● **What you need to do**: Reproduce, exactly and in full, only the lines below from the one containing "Open Bitcoin wallet" through the one containing "Given: Select the".

● **Stored records**:
= Beginning of Section =
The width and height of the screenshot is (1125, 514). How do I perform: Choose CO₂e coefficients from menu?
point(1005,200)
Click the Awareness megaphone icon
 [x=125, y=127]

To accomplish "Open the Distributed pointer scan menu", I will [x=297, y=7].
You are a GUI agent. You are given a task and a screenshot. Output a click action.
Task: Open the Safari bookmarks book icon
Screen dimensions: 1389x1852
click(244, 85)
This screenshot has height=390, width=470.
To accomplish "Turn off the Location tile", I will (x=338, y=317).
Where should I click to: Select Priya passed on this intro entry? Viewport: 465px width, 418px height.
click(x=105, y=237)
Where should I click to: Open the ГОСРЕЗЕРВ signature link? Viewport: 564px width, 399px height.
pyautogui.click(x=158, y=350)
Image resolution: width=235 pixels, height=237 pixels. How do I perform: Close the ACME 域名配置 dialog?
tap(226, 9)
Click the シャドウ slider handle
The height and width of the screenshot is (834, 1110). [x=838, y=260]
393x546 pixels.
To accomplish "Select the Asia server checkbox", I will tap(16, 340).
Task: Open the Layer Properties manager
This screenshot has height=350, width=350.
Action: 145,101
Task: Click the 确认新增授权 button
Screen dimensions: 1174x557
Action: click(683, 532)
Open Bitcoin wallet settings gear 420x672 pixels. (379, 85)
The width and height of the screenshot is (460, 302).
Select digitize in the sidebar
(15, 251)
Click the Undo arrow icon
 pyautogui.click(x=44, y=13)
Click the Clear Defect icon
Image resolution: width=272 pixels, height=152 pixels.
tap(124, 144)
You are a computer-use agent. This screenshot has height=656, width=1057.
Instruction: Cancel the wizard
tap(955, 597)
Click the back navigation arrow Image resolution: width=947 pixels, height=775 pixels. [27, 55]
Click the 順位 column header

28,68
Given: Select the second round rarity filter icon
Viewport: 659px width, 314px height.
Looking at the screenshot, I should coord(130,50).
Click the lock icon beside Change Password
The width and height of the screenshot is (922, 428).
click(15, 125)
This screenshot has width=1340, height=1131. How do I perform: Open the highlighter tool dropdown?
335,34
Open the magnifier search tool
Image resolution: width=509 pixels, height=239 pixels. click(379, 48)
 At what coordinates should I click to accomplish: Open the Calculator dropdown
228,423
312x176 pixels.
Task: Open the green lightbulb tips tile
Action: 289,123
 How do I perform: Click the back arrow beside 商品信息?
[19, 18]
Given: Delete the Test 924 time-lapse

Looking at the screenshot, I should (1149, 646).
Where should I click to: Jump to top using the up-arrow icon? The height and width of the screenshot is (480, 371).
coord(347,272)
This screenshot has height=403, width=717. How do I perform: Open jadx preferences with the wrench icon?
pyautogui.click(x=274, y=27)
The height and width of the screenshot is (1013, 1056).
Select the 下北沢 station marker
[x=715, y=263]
= End of Section =
● **Solution to this problem**:
Open Bitcoin wallet settings gear 420x672 pixels. (379, 85)
The width and height of the screenshot is (460, 302).
Select digitize in the sidebar
(15, 251)
Click the Undo arrow icon
 pyautogui.click(x=44, y=13)
Click the Clear Defect icon
Image resolution: width=272 pixels, height=152 pixels.
tap(124, 144)
You are a computer-use agent. This screenshot has height=656, width=1057.
Instruction: Cancel the wizard
tap(955, 597)
Click the back navigation arrow Image resolution: width=947 pixels, height=775 pixels. [27, 55]
Click the 順位 column header

28,68
Given: Select the second round rarity filter icon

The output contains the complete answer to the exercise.